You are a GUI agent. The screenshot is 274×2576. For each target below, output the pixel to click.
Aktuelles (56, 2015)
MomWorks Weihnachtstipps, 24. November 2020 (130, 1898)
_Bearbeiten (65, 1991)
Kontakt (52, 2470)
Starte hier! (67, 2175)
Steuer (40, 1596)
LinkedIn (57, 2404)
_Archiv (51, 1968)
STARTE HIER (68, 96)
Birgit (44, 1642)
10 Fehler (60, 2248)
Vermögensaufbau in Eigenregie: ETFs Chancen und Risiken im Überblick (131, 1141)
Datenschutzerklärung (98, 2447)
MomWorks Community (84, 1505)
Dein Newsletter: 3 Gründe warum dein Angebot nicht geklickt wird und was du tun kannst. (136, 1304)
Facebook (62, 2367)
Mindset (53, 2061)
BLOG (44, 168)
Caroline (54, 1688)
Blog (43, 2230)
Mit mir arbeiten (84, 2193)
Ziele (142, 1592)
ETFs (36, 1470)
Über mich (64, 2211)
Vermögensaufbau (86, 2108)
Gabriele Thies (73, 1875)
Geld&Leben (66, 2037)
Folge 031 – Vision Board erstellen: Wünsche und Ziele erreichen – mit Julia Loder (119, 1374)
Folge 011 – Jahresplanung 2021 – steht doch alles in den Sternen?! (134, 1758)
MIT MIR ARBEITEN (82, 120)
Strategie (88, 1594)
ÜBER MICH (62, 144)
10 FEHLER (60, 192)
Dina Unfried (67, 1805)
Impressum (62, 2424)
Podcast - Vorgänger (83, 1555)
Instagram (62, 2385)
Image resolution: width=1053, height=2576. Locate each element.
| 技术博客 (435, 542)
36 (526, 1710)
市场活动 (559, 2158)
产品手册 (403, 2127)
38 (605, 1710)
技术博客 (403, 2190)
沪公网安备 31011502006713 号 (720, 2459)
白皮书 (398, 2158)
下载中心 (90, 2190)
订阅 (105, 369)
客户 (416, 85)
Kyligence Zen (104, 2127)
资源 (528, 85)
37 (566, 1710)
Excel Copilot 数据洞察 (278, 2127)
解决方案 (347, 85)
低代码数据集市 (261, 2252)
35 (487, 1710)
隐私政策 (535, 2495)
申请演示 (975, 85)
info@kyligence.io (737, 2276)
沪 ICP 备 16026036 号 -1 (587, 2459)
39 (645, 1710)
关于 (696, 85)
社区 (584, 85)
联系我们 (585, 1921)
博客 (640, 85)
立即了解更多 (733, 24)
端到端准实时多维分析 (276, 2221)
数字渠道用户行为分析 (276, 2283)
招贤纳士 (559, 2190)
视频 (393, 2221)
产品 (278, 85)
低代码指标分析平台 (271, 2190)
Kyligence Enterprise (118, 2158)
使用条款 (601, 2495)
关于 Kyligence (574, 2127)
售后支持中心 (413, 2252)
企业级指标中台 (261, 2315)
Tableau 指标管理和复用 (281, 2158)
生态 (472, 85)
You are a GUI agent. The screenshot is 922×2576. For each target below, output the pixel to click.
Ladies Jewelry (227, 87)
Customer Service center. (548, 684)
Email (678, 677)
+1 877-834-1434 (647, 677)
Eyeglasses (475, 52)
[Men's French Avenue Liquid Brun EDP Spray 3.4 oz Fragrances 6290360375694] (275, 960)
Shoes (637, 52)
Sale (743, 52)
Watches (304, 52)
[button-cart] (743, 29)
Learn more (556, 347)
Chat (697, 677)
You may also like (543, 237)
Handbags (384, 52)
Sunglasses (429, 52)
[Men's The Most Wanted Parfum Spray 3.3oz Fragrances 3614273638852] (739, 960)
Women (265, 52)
————————
Check each line above for the string "click" and copy the ones that have it.

You are a GUI agent. The screenshot is 274×2576. For each target below, output the pixel to click.
You are a GUI agent. The screenshot is 922×2576. For each target below, output the pixel to click.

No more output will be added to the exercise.